I like to try (although not very successfully) to keep my home directory clean of unnecessary dotfiles. While this is a very cool feature, I think it makes more sense to keep the socket in $XDG_RUNTIME_DIR. This seems to be what the directory is made for, and would prevent another folder under the home directory.

From the https://specifications.freedesktop.org/basedir-spec/basedir-spec-latest.html:

$XDG_RUNTIME_DIR defines the base directory relative to which user-specific non-essential runtime files and other file objects (such as sockets, named pipes, ...) should be stored. The directory MUST be owned by the user, and he MUST be the only one having read and write access to it. Its Unix access mode MUST be 0700.


1Password Version: 8.6.0~26.BETA
Extension Version: 2.3.0
OS Version: Fedora Linux 35 (Workstation Edition)

8 Replies

    • 1P_Phil's avatar
      1P_Phil
      Icon for Moderator rankModerator

      Hi ragectl​ ,

      Thanks for bumping this. I'll re-share this with the team. 

      Just to confirm, you are looking for a way to personalize the "~/.1password/" directory location from "~" to potentially the env's $XDG_RUNTIME_DIR or elsewhere.

      Let me know if I got that wrong.

      Cheers,
      Phil & Team

      • gravityfargo's avatar
        gravityfargo
        New Contributor

        I'm pretty sure he wants to move the socket path from

        SSH_AUTH_SOCK=/home/username/.1password/agent.sock

        to

        SSH_AUTH_SOCK="${XDG_RUNTIME_DIR}/1Password-ssh-agent.sock"

        or some other location. Using the XDG directories is less of a "personalization" and more of a standardization for systems that use the https://specifications.freedesktop.org/ Specification  it has the added benefit of keeping a users home directory more organized. A bunch of `.someapplication` directories in my ~/ bugs me.

  • XIII's avatar
    XIII
    Super Contributor

    I’d like this too, but on macOS.

    • ashugg's avatar
      ashugg
      New Contributor

      Instead of ~/Library/Application Support/1Password ?

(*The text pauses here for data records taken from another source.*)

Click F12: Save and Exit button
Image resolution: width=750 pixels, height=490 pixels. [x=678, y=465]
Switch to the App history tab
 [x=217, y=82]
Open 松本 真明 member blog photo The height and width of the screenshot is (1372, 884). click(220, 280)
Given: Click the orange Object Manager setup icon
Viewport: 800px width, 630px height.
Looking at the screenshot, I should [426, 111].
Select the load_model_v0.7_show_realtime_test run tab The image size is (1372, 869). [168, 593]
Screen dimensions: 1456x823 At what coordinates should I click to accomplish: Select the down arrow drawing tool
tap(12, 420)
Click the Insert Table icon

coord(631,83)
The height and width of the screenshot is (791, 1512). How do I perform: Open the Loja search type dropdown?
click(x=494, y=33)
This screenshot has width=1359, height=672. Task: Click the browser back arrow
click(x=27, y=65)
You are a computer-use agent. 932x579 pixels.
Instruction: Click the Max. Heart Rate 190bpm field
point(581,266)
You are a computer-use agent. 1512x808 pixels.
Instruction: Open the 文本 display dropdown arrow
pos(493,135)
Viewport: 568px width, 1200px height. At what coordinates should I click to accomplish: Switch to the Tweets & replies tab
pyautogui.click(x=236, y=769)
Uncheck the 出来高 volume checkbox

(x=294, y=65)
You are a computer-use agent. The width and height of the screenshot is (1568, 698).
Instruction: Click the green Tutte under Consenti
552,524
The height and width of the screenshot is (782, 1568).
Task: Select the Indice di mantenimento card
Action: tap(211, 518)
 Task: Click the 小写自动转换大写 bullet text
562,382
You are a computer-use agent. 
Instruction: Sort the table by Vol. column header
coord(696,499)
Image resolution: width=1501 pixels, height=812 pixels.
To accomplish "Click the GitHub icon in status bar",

  • Former Member's avatar
    Former Member

    Quick follow up, I just tried it myself (by symlinking $HOME/.1password/agent.sock -> $XDG_RUNTIME_DIR/1password-ssh-agent.sock and updating my SSH config file to


    Host *
    IdentityAgent ${XDG_RUNTIME_DIR}/1password-ssh-agent.sock

    and it still works fine. The 1Password app actually already has a socket in there (1Password-BrowserSupport.sock), so it doesn't seem like a stretch to add another.